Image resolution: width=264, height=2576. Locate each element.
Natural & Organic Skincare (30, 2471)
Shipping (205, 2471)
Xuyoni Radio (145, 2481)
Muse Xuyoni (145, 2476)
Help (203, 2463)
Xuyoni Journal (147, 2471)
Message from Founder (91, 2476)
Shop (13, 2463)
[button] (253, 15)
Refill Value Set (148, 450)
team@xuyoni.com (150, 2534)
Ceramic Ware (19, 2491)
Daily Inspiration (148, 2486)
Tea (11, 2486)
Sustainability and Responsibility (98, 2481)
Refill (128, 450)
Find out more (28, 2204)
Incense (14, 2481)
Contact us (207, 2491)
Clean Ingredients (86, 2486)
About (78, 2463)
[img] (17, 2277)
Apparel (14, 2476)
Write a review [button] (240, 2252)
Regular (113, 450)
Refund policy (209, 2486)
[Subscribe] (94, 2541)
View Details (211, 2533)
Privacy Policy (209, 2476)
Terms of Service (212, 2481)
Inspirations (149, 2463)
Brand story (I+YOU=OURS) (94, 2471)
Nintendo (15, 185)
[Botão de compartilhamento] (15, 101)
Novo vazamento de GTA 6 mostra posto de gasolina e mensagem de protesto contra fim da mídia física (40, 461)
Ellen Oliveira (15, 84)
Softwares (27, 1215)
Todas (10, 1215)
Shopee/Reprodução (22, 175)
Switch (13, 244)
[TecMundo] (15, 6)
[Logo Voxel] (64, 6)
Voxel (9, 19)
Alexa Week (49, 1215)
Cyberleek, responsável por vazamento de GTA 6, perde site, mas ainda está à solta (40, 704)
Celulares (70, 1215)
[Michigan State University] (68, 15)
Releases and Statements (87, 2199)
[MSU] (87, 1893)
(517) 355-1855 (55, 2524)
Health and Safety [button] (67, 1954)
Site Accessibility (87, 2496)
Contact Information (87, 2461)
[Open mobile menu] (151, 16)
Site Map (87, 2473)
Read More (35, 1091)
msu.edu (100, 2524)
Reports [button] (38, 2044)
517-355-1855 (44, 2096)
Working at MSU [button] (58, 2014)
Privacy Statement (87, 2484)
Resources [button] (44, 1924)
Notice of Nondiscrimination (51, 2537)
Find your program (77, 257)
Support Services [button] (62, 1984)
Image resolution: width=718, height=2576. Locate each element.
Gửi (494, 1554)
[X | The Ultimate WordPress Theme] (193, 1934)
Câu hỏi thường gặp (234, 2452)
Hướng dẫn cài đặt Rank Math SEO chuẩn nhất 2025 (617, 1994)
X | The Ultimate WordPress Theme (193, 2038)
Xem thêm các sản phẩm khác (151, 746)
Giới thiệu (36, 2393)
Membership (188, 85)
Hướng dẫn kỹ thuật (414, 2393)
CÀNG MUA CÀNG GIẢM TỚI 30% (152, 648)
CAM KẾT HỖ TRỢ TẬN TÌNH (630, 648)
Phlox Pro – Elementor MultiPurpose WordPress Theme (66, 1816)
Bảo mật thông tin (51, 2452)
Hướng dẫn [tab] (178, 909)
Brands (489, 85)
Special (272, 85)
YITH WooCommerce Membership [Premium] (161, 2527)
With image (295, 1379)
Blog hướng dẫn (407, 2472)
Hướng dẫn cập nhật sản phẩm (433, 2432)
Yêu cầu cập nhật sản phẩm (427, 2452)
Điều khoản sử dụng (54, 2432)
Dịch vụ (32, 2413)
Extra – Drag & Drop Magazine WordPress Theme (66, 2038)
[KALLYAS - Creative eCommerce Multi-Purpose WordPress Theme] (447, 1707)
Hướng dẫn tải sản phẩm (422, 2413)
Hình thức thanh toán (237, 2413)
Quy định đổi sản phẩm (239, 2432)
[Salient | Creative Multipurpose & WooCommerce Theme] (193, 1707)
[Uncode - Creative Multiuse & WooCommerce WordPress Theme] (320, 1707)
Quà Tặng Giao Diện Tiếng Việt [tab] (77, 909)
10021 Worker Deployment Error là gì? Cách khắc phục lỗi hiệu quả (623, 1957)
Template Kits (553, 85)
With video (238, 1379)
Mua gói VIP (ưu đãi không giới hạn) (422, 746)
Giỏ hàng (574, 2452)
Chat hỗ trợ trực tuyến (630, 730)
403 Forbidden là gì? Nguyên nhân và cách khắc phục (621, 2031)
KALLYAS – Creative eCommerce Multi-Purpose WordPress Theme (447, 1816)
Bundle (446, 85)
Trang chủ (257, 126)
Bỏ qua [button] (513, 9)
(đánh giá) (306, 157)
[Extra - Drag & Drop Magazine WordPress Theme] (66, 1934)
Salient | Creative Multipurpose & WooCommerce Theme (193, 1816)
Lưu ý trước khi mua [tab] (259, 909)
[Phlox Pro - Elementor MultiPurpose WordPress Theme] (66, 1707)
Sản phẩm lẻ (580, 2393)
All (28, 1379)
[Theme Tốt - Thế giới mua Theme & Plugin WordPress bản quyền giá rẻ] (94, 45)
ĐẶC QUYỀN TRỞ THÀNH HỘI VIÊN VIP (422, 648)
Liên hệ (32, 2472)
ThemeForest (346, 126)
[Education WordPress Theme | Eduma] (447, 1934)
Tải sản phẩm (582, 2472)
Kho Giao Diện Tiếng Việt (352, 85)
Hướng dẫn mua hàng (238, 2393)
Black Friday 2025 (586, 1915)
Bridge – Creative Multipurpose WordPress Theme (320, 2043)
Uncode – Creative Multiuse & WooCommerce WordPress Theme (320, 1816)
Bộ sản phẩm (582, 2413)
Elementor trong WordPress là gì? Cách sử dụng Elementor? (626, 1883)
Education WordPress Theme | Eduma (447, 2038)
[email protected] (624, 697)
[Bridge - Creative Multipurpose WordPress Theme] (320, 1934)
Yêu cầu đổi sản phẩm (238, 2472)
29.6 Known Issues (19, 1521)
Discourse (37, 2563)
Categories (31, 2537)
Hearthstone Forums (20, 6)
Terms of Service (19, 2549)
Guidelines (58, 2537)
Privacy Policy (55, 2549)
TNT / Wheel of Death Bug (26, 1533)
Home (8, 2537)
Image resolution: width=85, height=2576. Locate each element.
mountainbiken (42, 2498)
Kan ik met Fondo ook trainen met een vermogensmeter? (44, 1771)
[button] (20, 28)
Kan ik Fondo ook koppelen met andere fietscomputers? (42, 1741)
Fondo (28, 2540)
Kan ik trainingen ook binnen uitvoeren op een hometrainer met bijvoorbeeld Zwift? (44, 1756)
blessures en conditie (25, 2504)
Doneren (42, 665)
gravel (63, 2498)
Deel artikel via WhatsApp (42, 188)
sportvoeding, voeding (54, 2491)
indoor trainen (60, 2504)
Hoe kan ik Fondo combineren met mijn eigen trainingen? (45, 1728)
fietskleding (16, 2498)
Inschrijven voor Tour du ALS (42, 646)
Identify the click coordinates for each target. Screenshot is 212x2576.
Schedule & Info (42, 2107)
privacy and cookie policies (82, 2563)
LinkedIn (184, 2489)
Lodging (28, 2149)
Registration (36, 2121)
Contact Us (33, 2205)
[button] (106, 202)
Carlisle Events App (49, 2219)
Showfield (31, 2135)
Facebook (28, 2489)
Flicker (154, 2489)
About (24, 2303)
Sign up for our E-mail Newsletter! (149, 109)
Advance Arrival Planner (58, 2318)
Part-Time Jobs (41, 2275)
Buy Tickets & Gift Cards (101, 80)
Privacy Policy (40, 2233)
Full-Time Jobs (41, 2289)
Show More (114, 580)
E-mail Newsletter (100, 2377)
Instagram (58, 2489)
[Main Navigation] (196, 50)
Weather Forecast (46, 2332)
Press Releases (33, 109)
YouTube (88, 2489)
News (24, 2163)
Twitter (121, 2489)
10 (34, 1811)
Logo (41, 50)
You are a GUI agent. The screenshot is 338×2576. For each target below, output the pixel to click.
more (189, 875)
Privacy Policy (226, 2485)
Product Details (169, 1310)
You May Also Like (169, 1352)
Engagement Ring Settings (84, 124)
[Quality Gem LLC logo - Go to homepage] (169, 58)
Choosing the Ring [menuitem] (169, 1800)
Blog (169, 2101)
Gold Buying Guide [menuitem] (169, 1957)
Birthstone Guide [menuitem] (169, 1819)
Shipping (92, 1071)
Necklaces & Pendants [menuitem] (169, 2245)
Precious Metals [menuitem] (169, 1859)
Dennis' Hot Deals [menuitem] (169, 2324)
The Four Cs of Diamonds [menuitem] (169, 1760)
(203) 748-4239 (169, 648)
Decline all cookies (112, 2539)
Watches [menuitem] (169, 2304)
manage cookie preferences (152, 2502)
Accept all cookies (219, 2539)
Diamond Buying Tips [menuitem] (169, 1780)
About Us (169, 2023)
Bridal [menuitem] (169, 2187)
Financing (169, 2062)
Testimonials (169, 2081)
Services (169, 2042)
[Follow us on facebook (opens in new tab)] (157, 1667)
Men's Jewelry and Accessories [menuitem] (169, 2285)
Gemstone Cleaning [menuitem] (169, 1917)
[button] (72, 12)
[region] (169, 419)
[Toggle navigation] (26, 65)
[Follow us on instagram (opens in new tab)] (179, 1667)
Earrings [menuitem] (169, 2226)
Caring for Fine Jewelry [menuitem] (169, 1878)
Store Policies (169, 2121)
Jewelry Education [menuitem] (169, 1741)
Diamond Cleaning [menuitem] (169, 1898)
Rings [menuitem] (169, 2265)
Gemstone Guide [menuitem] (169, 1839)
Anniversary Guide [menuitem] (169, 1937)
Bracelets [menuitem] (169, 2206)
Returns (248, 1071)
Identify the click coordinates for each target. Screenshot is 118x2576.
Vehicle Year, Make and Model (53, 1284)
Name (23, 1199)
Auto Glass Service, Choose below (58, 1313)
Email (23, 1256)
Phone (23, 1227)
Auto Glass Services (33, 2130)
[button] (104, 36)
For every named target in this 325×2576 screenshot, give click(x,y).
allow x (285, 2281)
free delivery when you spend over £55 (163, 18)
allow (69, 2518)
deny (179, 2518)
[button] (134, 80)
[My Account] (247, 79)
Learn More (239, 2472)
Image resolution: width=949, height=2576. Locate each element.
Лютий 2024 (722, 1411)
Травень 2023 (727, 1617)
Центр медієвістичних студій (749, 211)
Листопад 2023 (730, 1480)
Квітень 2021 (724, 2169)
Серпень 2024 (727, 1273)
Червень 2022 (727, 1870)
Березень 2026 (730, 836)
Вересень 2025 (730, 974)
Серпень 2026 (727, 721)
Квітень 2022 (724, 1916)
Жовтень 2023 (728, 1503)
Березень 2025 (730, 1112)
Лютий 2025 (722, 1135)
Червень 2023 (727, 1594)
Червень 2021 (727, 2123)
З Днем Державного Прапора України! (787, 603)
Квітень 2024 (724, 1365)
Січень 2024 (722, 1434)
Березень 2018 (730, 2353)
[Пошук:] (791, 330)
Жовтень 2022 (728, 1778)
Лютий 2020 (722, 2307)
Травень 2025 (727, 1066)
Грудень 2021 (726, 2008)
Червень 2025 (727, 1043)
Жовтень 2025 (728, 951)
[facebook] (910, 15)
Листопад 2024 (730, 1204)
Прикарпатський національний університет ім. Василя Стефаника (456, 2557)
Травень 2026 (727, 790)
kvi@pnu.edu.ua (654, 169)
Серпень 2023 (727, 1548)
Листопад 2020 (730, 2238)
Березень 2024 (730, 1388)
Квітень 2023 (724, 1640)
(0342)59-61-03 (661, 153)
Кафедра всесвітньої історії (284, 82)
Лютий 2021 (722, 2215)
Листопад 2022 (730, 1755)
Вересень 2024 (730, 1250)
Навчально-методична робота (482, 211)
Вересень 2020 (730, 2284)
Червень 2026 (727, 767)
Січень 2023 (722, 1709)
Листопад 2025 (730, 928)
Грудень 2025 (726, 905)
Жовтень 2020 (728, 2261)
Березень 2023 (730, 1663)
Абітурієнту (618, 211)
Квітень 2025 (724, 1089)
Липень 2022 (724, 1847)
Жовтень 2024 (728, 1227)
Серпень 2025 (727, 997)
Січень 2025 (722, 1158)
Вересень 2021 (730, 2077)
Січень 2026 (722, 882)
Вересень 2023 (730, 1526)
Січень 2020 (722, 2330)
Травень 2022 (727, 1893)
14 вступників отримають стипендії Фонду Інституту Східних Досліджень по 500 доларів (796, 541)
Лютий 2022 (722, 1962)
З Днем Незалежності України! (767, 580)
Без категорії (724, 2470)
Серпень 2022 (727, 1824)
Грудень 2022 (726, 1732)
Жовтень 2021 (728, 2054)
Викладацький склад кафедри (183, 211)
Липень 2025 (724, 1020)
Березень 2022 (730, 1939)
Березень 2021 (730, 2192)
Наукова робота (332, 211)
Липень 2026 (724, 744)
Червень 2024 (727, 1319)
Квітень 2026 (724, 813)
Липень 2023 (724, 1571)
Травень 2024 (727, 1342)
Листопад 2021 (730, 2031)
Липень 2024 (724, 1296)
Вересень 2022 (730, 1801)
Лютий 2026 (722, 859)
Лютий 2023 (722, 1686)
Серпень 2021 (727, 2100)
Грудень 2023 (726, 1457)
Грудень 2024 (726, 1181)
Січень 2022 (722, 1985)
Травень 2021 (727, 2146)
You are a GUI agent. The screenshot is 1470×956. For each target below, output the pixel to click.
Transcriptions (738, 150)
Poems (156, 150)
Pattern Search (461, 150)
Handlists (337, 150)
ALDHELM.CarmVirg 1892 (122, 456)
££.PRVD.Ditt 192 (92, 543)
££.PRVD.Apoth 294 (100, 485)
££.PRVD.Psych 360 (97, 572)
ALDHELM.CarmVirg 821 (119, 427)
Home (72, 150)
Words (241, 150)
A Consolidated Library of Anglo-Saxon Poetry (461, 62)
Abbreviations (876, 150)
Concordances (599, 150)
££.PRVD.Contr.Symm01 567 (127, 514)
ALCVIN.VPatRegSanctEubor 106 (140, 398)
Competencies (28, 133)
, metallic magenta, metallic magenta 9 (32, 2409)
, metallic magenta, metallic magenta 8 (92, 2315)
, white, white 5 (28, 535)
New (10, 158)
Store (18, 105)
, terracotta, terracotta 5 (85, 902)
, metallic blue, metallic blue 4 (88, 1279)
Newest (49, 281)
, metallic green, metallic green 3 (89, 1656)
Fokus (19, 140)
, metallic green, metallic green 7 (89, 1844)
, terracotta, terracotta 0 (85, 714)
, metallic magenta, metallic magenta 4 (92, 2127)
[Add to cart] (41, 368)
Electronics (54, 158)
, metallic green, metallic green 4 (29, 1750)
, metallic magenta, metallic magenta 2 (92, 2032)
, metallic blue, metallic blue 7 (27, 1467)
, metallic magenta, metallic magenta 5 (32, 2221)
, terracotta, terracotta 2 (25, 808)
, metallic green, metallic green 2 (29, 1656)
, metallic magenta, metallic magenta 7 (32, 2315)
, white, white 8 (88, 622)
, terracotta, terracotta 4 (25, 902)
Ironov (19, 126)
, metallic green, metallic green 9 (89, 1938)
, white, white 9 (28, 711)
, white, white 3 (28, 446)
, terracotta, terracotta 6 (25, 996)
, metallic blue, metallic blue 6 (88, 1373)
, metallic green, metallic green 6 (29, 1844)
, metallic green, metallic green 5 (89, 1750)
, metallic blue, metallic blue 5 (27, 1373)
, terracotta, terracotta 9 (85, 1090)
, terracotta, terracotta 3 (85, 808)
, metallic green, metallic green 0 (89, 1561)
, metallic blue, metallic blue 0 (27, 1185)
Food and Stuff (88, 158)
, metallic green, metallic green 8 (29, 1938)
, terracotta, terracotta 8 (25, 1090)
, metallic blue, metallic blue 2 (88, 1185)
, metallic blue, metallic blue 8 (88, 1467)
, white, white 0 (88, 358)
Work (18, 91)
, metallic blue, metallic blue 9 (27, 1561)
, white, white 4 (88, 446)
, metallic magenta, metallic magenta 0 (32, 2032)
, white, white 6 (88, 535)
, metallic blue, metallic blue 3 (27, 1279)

▶ _Exercise aim_
Your answer must be the lines above from the one containing "Грудень 2021 (726, 2008)" to the one containing "Грудень 2022 (726, 1732)", both included, restated word for word.

▶ _Reply_
Грудень 2021 (726, 2008)
Червень 2025 (727, 1043)
Жовтень 2025 (728, 951)
[facebook] (910, 15)
Листопад 2024 (730, 1204)
Прикарпатський національний університет ім. Василя Стефаника (456, 2557)
Травень 2026 (727, 790)
kvi@pnu.edu.ua (654, 169)
Серпень 2023 (727, 1548)
Листопад 2020 (730, 2238)
Березень 2024 (730, 1388)
Квітень 2023 (724, 1640)
(0342)59-61-03 (661, 153)
Кафедра всесвітньої історії (284, 82)
Лютий 2021 (722, 2215)
Листопад 2022 (730, 1755)
Вересень 2024 (730, 1250)
Навчально-методична робота (482, 211)
Вересень 2020 (730, 2284)
Червень 2026 (727, 767)
Січень 2023 (722, 1709)
Листопад 2025 (730, 928)
Грудень 2025 (726, 905)
Жовтень 2020 (728, 2261)
Березень 2023 (730, 1663)
Абітурієнту (618, 211)
Квітень 2025 (724, 1089)
Липень 2022 (724, 1847)
Жовтень 2024 (728, 1227)
Серпень 2025 (727, 997)
Січень 2025 (722, 1158)
Вересень 2021 (730, 2077)
Січень 2026 (722, 882)
Вересень 2023 (730, 1526)
Січень 2020 (722, 2330)
Травень 2022 (727, 1893)
14 вступників отримають стипендії Фонду Інституту Східних Досліджень по 500 доларів (796, 541)
Лютий 2022 (722, 1962)
З Днем Незалежності України! (767, 580)
Без категорії (724, 2470)
Серпень 2022 (727, 1824)
Грудень 2022 (726, 1732)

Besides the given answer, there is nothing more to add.